Если в клиническом дискурсе медик по очереди, строго и непосредственно вопрошая глаз, который смотрит, или палец, который ощупывает, обращается к средствам расшифровки знаков, исследует точки пересечения с уже сделанными описаниями, использует технические возможности лаборатории, то он, попросту говоря, активно использует все возможные отношения между пространством госпиталя, являющимся одновременно местом оказания помощи, местом чисто систематических, либо терапевтических, отчасти проверенных на практике, отчасти экспериментальных, наблюдений, с одной стороны, и всей технической группой и законами восприятия человеческого тела, как оно было определено патоанатомией, с другой, — отношения между полем непосредственного наблюдения и областью уже обработанной информации, между ролью медика как терапевта, педагога и посредника в распространении знаний своей науки и степенью его ответственности за общественное здоровье в конкретном социальном пространстве.

## Рабочее задание
Сможете ли вы воспроизвести приведенный выше фрагмент о клиническом дискурсе полностью, слово в слово, без единого изменения?

## Представленные сведения
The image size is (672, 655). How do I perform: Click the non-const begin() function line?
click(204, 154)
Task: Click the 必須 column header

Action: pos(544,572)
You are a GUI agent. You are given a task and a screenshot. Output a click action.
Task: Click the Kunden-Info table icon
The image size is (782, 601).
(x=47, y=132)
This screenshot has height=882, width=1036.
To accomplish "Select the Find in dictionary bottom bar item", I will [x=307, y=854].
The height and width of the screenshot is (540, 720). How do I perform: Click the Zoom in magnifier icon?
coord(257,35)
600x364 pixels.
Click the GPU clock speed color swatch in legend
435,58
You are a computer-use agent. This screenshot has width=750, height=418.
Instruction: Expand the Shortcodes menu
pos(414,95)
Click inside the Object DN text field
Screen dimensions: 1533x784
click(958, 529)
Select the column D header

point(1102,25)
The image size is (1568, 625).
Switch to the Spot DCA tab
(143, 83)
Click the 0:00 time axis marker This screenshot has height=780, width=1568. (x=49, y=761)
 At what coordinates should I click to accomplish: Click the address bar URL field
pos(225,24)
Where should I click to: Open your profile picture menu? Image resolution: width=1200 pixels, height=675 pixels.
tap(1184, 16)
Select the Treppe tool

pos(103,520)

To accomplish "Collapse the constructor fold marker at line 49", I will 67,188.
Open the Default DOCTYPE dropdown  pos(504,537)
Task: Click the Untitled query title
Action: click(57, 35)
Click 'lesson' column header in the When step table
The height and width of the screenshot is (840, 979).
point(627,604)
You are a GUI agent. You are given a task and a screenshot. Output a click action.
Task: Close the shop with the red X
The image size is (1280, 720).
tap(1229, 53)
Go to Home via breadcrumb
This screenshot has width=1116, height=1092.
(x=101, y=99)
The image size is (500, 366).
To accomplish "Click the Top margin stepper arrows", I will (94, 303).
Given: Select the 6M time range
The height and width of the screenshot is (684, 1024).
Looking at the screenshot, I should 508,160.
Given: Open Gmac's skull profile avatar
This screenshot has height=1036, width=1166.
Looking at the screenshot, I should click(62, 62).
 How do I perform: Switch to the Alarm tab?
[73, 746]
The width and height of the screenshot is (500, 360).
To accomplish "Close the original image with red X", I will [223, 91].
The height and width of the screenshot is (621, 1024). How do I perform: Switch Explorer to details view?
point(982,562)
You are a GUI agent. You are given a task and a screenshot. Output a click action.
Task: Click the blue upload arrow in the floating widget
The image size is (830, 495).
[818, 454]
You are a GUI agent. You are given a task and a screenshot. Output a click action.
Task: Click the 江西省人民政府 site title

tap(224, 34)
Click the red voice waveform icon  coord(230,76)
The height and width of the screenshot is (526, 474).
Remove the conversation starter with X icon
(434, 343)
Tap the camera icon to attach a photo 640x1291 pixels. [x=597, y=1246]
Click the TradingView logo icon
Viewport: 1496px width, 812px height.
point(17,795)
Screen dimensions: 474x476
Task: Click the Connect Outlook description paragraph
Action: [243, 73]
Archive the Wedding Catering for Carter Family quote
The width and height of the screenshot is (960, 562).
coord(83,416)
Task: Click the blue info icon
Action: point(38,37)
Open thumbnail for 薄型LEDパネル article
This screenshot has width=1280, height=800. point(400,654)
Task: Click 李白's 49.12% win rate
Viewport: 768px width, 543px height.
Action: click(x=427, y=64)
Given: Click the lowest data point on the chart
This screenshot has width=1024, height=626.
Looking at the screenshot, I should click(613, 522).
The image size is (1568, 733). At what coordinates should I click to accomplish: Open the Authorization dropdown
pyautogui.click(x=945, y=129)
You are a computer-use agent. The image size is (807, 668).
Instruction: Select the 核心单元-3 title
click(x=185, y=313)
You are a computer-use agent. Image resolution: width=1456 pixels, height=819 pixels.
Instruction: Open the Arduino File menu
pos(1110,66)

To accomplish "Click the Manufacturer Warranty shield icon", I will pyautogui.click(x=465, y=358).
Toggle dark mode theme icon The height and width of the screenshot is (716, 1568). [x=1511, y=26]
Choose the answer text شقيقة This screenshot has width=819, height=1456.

## Ответ на задачу
Если в клиническом дискурсе медик по очереди, строго и непосредственно вопрошая глаз, который смотрит, или палец, который ощупывает, обращается к средствам расшифровки знаков, исследует точки пересечения с уже сделанными описаниями, использует технические возможности лаборатории, то он, попросту говоря, активно использует все возможные отношения между пространством госпиталя, являющимся одновременно местом оказания помощи, местом чисто систематических, либо терапевтических, отчасти проверенных на практике, отчасти экспериментальных, наблюдений, с одной стороны, и всей технической группой и законами восприятия человеческого тела, как оно было определено патоанатомией, с другой, — отношения между полем непосредственного наблюдения и областью уже обработанной информации, между ролью медика как терапевта, педагога и посредника в распространении знаний своей науки и степенью его ответственности за общественное здоровье в конкретном социальном пространстве.